Testo di riferimento ::
———

Nicolò Porcelluzzi: L’avvento dei nuovi movimenti, da Fridays for future a Extinction Rebellion, ha cambiato tutto. La newsletter MEDUSA nasceva dalle nostre preoccupazioni, e dalla nostra volontà di scrivere tutto quello che ci sembrava succedere, e che a livello generalista – giornali, televisione – veniva ignorato. Eravamo mossi, inoltre, dall’esigenza di raccontare la gravità e le possibilità dell’emergenza climatica, qualcosa che in altri paesi (in altre industrie editoriali, forse più sane e meno paludate della nostra) si faceva in maniera più consistente già da tempo: parlarne, raccontare le minime basi di pensiero scientifico sufficienti a capire che non è un’ottima idea pompare ancora CO2, metano e altri climalteranti nell’atmosfera terrestre; raccontare che – nonostante la scienza sia fatta da esseri umani, e gli esseri umani a volte sbagliano – l’acqua bolle a cento gradi, se ti cade un sasso in testa fa male, se spacchi la terra per estrarre petrolio inquini, se trascuri gli scarti industriali ti ammali, eccetera.

Matteo De Giuli: Per questo quando abbiamo iniziato a scrivere sentivamo di dover avere un approccio prima di tutto divulgativo: perché certe cose erano ancora, tutto sommato, poco raccontate. Nel libro alcune di quelle parti le abbiamo tenute: raccontiamo la “scoperta” della CO2 e le complessità della scienza climatica, che dietro dati e numeri e tabelle nasconde forse una delle imprese umane collettive più grandiose di sempre. Poi, anche grazie al fiorire dei nuovi ambientalismi, certe cose – i gas serra, gli scenari a +1,5° o a +2,0°C, persino le questioni di giustizia climatica – sono entrate nel dibattito pubblico, e le abbiamo potute dare quasi per scontate, mentre scrivevamo. E questo è come se avesse liberato la parte più narrativa delle cose che abbiamo deciso di scrivere, e infatti il libro è molto letterario alla fine, sia nell’approccio alla scrittura sia nei riferimenti che cerca, che sono spesso di romanzieri e scrittori (Paolo Volponi, Anna Maria Ortese, ma anche Laura Pugno o Ben Lerner), e non solo di scienziati.

———

Dati forniti ::
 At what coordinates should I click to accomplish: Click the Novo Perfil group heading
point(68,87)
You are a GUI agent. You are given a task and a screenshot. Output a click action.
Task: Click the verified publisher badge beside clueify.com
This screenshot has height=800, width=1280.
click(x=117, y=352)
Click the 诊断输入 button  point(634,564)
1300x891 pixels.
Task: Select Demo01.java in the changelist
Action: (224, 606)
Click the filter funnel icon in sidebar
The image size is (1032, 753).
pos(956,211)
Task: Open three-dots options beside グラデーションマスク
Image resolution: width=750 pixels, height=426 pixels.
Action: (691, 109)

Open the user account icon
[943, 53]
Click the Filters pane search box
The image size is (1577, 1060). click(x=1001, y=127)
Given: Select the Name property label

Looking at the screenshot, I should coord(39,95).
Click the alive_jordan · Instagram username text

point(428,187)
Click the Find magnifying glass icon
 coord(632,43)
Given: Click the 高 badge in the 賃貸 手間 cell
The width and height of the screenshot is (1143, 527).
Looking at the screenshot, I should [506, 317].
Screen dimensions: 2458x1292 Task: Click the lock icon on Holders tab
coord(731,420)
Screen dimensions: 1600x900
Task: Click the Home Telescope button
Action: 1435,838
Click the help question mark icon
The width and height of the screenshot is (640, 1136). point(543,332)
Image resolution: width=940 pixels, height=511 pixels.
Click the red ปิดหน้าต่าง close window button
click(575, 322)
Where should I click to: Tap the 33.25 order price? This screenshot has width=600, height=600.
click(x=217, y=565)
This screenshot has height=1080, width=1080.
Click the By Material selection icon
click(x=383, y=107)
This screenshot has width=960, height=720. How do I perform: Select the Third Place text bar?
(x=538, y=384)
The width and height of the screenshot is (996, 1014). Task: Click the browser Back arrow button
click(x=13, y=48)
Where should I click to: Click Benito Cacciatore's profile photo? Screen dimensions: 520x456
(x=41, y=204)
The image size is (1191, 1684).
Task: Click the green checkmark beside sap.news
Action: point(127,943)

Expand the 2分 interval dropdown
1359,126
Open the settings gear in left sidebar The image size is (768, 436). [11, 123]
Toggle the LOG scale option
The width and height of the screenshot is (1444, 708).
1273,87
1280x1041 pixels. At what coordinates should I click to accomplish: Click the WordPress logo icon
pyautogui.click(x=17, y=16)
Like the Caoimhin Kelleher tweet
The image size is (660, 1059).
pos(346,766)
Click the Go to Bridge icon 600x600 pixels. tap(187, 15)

———

Consegne dell'esercizio ::
a: Quali romanzieri e scrittori cita il testo di riferimento tra i riferimenti del libro?
b: Indichi se le seguenti affermazioni concordano con il testo di riferimento, riportando per ciascuna le parole decisive del testo: (i) l'emergenza climatica era raccontata in modo più consistente in altri paesi; (ii) nel libro sono state eliminate tutte le parti divulgative; (iii) i riferimenti del libro provengono esclusivamente da scienziati.

Soluzioni punto per punto ::
a: Paolo Volponi, Anna Maria Ortese, Laura Pugno e Ben Lerner.

b:
(i) Sì: «si faceva in maniera più consistente già da tempo».
(ii) No: «Nel libro alcune di quelle parti le abbiamo tenute».
(iii) No: «e non solo di scienziati».